**Exercise description**
Retype all of the data shown below, keeping every character the same.

**Dataset entries**

----

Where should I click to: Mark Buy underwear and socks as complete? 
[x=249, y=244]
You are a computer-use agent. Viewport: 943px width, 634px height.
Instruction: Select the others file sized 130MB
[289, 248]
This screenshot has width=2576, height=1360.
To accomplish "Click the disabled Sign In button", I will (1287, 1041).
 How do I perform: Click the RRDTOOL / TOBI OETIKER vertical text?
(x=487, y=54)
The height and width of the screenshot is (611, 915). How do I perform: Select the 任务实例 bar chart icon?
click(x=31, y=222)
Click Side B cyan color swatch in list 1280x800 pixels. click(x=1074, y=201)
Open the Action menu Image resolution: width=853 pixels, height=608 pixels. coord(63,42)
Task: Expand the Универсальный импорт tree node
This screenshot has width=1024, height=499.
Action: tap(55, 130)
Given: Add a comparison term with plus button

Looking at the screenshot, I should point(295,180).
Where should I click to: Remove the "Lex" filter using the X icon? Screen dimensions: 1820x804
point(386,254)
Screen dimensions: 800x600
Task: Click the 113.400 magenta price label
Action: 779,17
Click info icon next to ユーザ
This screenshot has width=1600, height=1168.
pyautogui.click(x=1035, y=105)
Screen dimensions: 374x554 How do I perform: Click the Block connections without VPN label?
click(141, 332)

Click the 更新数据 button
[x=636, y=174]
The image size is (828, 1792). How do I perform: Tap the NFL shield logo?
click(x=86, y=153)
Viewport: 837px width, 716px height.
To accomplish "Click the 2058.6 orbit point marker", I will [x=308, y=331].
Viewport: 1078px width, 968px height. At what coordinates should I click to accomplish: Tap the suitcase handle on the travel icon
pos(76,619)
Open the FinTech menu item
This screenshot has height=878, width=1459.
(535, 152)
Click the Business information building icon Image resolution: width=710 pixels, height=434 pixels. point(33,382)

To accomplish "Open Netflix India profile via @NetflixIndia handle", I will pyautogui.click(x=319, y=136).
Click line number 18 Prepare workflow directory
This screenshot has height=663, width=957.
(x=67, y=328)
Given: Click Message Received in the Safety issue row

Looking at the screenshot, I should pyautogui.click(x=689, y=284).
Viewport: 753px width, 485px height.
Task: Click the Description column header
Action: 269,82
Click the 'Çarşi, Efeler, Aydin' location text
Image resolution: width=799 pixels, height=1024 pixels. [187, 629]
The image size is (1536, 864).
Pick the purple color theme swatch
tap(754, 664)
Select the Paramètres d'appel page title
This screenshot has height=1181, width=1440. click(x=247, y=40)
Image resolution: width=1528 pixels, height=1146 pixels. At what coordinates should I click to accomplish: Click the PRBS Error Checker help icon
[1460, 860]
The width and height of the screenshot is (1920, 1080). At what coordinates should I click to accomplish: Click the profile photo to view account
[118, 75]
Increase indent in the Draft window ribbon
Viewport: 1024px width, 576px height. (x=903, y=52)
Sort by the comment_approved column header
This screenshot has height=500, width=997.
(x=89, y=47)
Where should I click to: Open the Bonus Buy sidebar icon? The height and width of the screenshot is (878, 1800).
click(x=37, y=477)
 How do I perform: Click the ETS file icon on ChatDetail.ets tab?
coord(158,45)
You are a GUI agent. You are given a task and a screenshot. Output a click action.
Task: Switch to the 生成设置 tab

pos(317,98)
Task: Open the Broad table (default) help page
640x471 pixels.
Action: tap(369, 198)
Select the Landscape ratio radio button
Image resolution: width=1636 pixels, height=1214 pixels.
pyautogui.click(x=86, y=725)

----

**Response area**
Where should I click to: Mark Buy underwear and socks as complete? 
[x=249, y=244]
You are a computer-use agent. Viewport: 943px width, 634px height.
Instruction: Select the others file sized 130MB
[289, 248]
This screenshot has width=2576, height=1360.
To accomplish "Click the disabled Sign In button", I will (1287, 1041).
 How do I perform: Click the RRDTOOL / TOBI OETIKER vertical text?
(x=487, y=54)
The height and width of the screenshot is (611, 915). How do I perform: Select the 任务实例 bar chart icon?
click(x=31, y=222)
Click Side B cyan color swatch in list 1280x800 pixels. click(x=1074, y=201)
Open the Action menu Image resolution: width=853 pixels, height=608 pixels. coord(63,42)
Task: Expand the Универсальный импорт tree node
This screenshot has width=1024, height=499.
Action: tap(55, 130)
Given: Add a comparison term with plus button

Looking at the screenshot, I should point(295,180).
Where should I click to: Remove the "Lex" filter using the X icon? Screen dimensions: 1820x804
point(386,254)
Screen dimensions: 800x600
Task: Click the 113.400 magenta price label
Action: 779,17
Click info icon next to ユーザ
This screenshot has width=1600, height=1168.
pyautogui.click(x=1035, y=105)
Screen dimensions: 374x554 How do I perform: Click the Block connections without VPN label?
click(141, 332)

Click the 更新数据 button
[x=636, y=174]
The image size is (828, 1792). How do I perform: Tap the NFL shield logo?
click(x=86, y=153)
Viewport: 837px width, 716px height.
To accomplish "Click the 2058.6 orbit point marker", I will [x=308, y=331].
Viewport: 1078px width, 968px height. At what coordinates should I click to accomplish: Tap the suitcase handle on the travel icon
pos(76,619)
Open the FinTech menu item
This screenshot has height=878, width=1459.
(535, 152)
Click the Business information building icon Image resolution: width=710 pixels, height=434 pixels. point(33,382)

To accomplish "Open Netflix India profile via @NetflixIndia handle", I will pyautogui.click(x=319, y=136).
Click line number 18 Prepare workflow directory
This screenshot has height=663, width=957.
(x=67, y=328)
Given: Click Message Received in the Safety issue row

Looking at the screenshot, I should pyautogui.click(x=689, y=284).
Viewport: 753px width, 485px height.
Task: Click the Description column header
Action: 269,82
Click the 'Çarşi, Efeler, Aydin' location text
Image resolution: width=799 pixels, height=1024 pixels. [187, 629]
The image size is (1536, 864).
Pick the purple color theme swatch
tap(754, 664)
Select the Paramètres d'appel page title
This screenshot has height=1181, width=1440. click(x=247, y=40)
Image resolution: width=1528 pixels, height=1146 pixels. At what coordinates should I click to accomplish: Click the PRBS Error Checker help icon
[1460, 860]
The width and height of the screenshot is (1920, 1080). At what coordinates should I click to accomplish: Click the profile photo to view account
[118, 75]
Increase indent in the Draft window ribbon
Viewport: 1024px width, 576px height. (x=903, y=52)
Sort by the comment_approved column header
This screenshot has height=500, width=997.
(x=89, y=47)
Where should I click to: Open the Bonus Buy sidebar icon? The height and width of the screenshot is (878, 1800).
click(x=37, y=477)
 How do I perform: Click the ETS file icon on ChatDetail.ets tab?
coord(158,45)
You are a GUI agent. You are given a task and a screenshot. Output a click action.
Task: Switch to the 生成设置 tab

pos(317,98)
Task: Open the Broad table (default) help page
640x471 pixels.
Action: tap(369, 198)
Select the Landscape ratio radio button
Image resolution: width=1636 pixels, height=1214 pixels.
pyautogui.click(x=86, y=725)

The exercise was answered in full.